Tels sont aussi les trois essais d'Abdou Filali-Ansary dans la troisième partie de l'ouvrage, alors qu'il traite tour à tour de la rencontre de l'Islam et de l'Occident (datée de manière inattendue), du défi de la sécularisation dans la région, et de l'évolution de l'idéologie islamiste dans ses versions traditionnelle, moderne et postmoderne (même s'il n'utilise pas exactement ces termes).
Les autres textes relèvent davantage de la chronique journalistique spécialisée que de la littérature académique. Certains de ceux-ci ont quand même le mérite de bousculer les idées reçues et les clichés prévalant dans les cercles académiques « occidentaux » - au sens géographique, et non pas culturel, du terme -. Dans cette deuxième catégorie, le lecteur aura intérêt à prendre connaissance :
De la contribution des soeurs Boroumand sur la continuité historique de la terreur, de la Révolution française à la Révolution iranienne.
Des conditions programmatiques proposées par Vickie Langhor pour que s'amorcent des processus viables d'ouverture politique en pays musulman.
Du bilan pessimiste dressé par Mohamed Talbi sur tous les pays de la région sans exception.
Pour les spécialistes de la région, par contre, l'ouvrage n'apporte rien de très substantiel : ni dans la chronique des régimes politiques observés, ni dans le développement théorique en matière de politique comparée.

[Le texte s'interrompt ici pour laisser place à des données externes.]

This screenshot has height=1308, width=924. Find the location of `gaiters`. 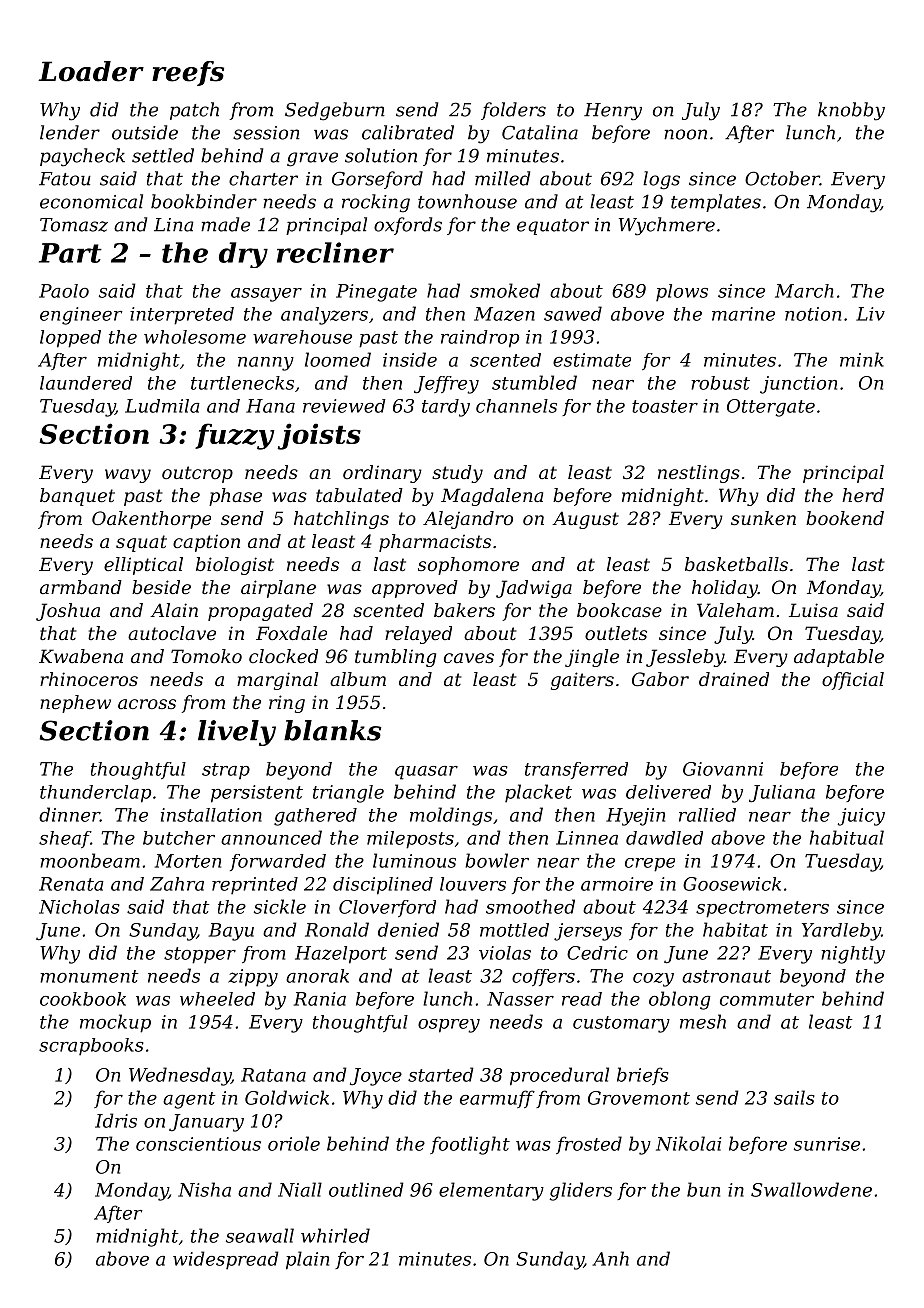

Parmi les faiblesses théoriques de l'ouvrage, notons les termes de démocratie et de libéralisation qui semblent varier d'un auteur à l'autre et l'absence totale de cadre méthodologique pouvant intégrer les opinions des différents contributeurs. Par contraste avec la qualité de certains des essais, plusieurs autres recourent trop facilement à des clichés simplificateurs du genre « pas de démocratie sans développement au préalable » ou de « la guerre sans merci des islamistes contre les civils en Algérie ». Certains encore appuient sans réserve la vision fataliste des cycles élaborée par Ibn Khaldoun. Plusieurs négligent d'étayer leurs thèses par un minimum de références empiriques ou développent insuffisamment leurs concepts. De la sorte, la lecture de l'ouvrage laissera au lecteur une impression de confusion.
En somme, à cause des faiblesses théoriques de l'ouvrage et de son manque d'unité, le double objectif que se fixaient au départ les directeurs de la publication n'est pas atteint : une telle collection d'essais pourrait certes contribuer à expliquer la résistance qu'offre la région observée au développement de la démocratie et à démontrer le besoin urgent d'adapter les cadres théoriques et analytiques aux particularités de cette région. Toutefois, tant l'explication que la démonstration demeurent à construire.